To further investigate the influence of RAW264.7 in cartilage inflammation-associated cells, we cultured chondrocyte with CM. The effects of Cu-EGCG nanosheets on chondrocytes were firstly determined. As shown in Fig. 6A, when Cu-EGCG concentration was 80 µg/ml, the cell viability of chondrocytes was about 80%. This result indicates that the concentration of Cu-EGCG nanosheets treated macrophages had little effect on the viability of chondrocytes. To estimate the influence of Cu-EGCG nanosheets on the OA catabolic markers or cartilage-related genes (such as IL-6, IL-1β, TNF-α, MMP-13, MMP-3, ACAN and Col2a1) expression levels, chondrocytes pretreated with 10 µg/ml LPS were co-cultured with different concentrations of Cu-EGCG nanosheets for 24 hours, where the chondrocytes without treatment were used as a blank control group. As shown in Fig. 6B, the inflammatory markers expression was remarkably elevated after LPS treatment. As a comparison, Cu-EGCG nanosheets result in significantly decreasing regulation of all tested mRNA.
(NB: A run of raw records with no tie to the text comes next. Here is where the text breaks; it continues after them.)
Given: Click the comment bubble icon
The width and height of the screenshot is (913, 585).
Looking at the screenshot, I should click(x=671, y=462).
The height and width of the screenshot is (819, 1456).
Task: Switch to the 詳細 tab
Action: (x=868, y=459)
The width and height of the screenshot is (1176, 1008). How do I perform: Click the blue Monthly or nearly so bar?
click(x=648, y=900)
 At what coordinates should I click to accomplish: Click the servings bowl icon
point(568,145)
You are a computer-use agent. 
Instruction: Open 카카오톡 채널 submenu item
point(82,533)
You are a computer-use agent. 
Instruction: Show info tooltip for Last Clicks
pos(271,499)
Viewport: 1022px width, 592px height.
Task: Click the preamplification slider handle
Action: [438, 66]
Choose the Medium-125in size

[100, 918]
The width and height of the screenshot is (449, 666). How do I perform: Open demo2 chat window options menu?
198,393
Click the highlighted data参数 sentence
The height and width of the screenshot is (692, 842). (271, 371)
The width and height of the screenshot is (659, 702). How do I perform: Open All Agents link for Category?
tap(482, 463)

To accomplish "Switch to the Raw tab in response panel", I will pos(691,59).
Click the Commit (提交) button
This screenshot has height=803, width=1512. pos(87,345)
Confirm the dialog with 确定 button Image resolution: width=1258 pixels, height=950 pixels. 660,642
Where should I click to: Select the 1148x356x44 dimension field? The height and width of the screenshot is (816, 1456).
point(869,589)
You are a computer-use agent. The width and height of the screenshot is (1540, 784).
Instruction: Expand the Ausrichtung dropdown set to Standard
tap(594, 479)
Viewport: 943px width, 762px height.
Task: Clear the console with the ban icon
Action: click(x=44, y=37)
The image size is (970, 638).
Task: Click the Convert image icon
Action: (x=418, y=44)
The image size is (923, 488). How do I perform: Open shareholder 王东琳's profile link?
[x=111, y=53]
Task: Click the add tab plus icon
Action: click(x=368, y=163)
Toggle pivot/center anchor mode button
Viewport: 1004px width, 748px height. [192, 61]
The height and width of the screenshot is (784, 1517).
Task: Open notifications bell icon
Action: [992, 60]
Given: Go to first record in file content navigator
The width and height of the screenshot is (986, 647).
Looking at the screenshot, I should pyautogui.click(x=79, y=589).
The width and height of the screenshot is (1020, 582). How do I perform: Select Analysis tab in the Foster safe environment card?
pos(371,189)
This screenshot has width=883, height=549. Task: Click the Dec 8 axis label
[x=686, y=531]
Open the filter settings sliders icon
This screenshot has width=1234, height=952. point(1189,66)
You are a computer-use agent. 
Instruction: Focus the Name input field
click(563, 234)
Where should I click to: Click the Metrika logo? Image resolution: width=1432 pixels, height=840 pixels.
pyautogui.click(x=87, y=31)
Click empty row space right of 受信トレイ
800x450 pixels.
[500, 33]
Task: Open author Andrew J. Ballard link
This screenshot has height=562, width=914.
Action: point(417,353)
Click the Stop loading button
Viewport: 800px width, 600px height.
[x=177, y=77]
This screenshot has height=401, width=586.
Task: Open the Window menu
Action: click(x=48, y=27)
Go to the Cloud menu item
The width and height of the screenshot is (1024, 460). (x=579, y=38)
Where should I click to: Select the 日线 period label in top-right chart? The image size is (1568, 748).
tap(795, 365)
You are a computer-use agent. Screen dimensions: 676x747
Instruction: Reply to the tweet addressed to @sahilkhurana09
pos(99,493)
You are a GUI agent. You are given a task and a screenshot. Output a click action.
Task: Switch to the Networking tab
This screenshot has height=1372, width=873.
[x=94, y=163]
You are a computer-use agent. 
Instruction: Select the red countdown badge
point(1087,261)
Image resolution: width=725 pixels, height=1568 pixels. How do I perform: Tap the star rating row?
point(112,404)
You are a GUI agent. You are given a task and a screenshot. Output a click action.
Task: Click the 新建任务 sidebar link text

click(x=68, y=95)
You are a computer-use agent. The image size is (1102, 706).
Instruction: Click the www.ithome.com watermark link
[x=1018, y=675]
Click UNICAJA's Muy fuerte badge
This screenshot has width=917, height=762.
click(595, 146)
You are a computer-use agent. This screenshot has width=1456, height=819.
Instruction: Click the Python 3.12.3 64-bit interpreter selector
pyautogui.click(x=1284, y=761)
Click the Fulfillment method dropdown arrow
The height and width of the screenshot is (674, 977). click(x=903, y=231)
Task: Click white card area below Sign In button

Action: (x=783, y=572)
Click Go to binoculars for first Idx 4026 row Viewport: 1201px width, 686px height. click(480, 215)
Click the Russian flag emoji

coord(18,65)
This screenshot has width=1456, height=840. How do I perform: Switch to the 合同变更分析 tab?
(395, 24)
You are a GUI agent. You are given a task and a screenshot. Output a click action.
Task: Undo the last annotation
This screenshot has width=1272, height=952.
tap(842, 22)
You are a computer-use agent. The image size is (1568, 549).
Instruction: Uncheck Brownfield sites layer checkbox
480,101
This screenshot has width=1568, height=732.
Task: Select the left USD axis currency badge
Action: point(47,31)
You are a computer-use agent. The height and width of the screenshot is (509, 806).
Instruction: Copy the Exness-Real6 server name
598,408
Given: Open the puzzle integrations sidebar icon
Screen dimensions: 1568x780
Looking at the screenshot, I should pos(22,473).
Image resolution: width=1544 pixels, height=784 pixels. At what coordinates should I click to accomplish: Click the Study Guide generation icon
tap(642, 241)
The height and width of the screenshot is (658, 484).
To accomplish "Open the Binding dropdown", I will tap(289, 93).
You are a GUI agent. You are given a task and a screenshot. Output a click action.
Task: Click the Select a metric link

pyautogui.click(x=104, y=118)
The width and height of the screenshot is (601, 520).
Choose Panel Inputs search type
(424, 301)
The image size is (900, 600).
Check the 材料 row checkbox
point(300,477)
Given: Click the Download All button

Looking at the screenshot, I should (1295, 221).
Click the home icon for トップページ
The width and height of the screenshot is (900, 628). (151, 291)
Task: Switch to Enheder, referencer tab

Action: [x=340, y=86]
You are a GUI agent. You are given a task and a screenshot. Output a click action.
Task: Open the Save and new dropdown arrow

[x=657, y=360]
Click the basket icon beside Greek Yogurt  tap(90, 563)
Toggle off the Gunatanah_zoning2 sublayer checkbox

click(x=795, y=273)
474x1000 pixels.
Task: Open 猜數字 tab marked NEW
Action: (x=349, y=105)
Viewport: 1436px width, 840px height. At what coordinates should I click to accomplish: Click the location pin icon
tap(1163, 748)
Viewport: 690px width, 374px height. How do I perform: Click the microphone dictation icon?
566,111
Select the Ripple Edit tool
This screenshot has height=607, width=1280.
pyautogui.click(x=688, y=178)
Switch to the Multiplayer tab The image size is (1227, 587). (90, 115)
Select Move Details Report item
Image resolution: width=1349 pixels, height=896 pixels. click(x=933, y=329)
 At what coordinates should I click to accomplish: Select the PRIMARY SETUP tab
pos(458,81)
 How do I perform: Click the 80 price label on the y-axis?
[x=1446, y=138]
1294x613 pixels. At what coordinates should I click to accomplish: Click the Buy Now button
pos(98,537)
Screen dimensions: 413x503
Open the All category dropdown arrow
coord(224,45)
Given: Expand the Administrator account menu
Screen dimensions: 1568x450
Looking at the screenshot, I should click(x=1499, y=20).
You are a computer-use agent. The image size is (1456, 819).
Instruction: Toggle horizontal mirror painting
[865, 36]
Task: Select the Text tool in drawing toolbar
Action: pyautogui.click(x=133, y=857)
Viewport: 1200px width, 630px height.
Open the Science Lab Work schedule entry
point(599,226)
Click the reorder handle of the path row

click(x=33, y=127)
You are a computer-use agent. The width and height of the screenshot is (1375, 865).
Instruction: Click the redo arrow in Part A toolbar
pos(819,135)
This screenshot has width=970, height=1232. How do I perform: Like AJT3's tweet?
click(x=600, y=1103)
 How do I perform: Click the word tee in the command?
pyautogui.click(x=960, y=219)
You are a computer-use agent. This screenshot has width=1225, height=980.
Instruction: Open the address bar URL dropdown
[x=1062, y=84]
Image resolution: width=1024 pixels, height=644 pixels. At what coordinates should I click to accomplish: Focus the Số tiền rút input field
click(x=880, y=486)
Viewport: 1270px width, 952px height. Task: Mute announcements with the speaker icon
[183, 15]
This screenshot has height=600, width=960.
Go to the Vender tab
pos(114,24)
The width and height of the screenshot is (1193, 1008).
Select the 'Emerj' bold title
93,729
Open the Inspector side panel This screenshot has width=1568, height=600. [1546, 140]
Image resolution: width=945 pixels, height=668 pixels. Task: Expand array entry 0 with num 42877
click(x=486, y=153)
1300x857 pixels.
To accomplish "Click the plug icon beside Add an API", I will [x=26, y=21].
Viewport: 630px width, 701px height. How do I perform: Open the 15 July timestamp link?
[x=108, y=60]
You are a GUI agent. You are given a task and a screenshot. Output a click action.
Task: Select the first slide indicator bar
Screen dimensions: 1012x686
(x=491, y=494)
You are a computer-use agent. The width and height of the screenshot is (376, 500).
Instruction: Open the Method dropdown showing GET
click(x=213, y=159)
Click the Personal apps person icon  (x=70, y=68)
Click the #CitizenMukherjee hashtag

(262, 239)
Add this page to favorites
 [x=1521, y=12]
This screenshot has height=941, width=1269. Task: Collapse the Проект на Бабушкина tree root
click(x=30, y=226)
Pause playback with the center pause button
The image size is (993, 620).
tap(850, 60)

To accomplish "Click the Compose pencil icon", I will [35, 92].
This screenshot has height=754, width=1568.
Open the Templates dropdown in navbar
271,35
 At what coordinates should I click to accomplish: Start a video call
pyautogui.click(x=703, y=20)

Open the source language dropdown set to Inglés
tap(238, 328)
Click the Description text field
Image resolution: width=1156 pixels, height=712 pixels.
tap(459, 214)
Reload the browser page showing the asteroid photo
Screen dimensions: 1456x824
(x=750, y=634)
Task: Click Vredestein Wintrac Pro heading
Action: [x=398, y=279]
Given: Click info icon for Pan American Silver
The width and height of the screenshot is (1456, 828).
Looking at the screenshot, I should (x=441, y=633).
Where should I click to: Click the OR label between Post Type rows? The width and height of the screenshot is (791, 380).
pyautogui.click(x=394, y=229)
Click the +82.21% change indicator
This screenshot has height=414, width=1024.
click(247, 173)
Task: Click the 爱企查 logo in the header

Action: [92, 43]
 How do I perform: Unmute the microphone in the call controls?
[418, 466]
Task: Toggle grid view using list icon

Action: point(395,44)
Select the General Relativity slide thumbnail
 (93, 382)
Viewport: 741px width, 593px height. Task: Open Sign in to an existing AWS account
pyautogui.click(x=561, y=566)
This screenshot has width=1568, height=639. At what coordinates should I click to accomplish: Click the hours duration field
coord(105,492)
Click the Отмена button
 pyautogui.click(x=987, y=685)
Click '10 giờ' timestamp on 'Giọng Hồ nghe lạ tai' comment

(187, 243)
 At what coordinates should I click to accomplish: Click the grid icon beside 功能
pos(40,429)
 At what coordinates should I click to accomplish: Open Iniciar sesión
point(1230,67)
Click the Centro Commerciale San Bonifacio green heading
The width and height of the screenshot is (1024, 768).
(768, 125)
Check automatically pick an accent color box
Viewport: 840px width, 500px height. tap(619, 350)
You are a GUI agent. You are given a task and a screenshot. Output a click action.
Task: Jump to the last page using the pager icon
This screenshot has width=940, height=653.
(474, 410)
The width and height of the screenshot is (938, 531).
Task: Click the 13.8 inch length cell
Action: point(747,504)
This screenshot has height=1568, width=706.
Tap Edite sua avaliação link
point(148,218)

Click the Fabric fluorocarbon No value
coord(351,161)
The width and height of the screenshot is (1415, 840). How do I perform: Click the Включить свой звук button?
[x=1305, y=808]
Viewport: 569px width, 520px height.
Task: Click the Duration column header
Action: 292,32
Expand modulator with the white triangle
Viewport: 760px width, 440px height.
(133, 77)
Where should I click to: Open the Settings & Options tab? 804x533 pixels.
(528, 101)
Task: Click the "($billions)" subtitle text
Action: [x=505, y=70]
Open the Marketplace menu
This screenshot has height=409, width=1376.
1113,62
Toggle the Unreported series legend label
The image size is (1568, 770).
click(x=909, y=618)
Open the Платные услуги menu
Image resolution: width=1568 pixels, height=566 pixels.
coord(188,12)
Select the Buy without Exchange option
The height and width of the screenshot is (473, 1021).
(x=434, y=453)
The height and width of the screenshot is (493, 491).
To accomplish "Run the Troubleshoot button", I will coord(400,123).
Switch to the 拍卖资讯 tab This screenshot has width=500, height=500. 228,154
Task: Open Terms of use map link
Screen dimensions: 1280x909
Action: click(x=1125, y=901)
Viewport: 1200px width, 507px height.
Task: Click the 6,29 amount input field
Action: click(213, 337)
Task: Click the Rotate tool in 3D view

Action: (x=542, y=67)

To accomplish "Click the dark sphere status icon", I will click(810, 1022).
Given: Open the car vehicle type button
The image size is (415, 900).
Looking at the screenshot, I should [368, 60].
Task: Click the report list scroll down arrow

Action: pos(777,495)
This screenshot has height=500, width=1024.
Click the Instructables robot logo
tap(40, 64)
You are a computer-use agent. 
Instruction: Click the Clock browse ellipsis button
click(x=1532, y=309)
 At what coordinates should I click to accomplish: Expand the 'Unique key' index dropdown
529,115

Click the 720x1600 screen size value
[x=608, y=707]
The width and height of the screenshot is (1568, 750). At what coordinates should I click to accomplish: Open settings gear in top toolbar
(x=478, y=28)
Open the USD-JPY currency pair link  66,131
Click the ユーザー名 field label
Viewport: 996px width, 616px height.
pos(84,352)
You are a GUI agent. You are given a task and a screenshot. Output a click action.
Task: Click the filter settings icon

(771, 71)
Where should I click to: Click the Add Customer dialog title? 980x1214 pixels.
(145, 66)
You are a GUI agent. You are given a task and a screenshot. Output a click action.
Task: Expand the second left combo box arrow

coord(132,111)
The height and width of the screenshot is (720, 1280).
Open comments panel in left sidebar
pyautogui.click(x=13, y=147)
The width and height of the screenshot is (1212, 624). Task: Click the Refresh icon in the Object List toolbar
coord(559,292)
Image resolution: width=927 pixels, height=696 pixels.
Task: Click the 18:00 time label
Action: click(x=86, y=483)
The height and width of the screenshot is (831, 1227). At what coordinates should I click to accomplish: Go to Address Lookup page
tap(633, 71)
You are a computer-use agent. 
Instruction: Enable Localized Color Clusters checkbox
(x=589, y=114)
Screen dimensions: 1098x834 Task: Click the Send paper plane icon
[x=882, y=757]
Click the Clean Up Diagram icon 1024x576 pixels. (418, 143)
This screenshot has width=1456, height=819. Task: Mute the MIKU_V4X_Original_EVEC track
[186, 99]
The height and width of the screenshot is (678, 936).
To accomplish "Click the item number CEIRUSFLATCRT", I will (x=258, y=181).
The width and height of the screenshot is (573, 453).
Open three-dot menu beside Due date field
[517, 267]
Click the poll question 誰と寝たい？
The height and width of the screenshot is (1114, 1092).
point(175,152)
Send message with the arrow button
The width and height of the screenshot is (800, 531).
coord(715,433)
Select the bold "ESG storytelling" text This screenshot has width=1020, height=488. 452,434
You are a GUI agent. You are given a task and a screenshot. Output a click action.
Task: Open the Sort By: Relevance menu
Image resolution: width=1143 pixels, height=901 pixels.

ROS levels in chondrocytes treated with various CM were detected by DCFH-DA staining (Fig. 7A). The fluorescence was stronger in M1-CM treated cells than RAW-CM cells, suggesting excessive ROS production. After M1 + EGCG-CM or M1 + Cu-EGCG-CM treatment, significant reduction in fluorescence signal due to efficient ROS scavenging. Relative quantitative measurements showed that total ROS level could be upregulated to 4.68-fold after M1-CM stimulation, but treatment with Cu-EGCG-CM eliminated excess ROS from the cells to a healthy level (Fig. 7B). These results showed that Cu-EGCG nanosheets can inhibit macrophage CM-induced chondrocyte inflammation. At molecular level, we investigated the relative expression of cartilage related mRNAs (COL2A1 and ACAN) and catabolic markers of OA (IL-1β, IL-6, MMP-13 and MMP-3) (Fig. 7C). Compared with the RAW-CM group, the expression levels of IL-1β, IL-6, MMP-13 and MMP-3 were notably increased by 26.24-fold, 24.14-fold, 3.4-fold, and 2.65- fold respectively in CM cultured chondrocyte from the M1 supernatant group. And the expression of COL2A1 and ACAN was decreased obviously. All these inflammatory factors all decreased were decrease after treatment with EGCG-CM or Cu-EGCG-CM, while Cu-EGCG-CM showed better performance in reducing the inflammatory factor upregulation and improving the expression of cartilage related maker. Secretions of MMP-13 and IL-6 plays a crucial role in OA. Immunofluorescence staining indicated that high green signal of MMP-13 and IL-6 was observed in the M1-CM group (Fig. 7D-7F). The expression of MMP-13 and IL-6 was reduced in both experimental groups, with the optimal effect of Cu-EGCG-CM. Both the results of qRT-PCR and immunofluorescence staining showed that anti-inflammatory cytokines secreted by RAW264.7 activated by Cu-EGCG with better protective effects on chondrocytes than the other two groups.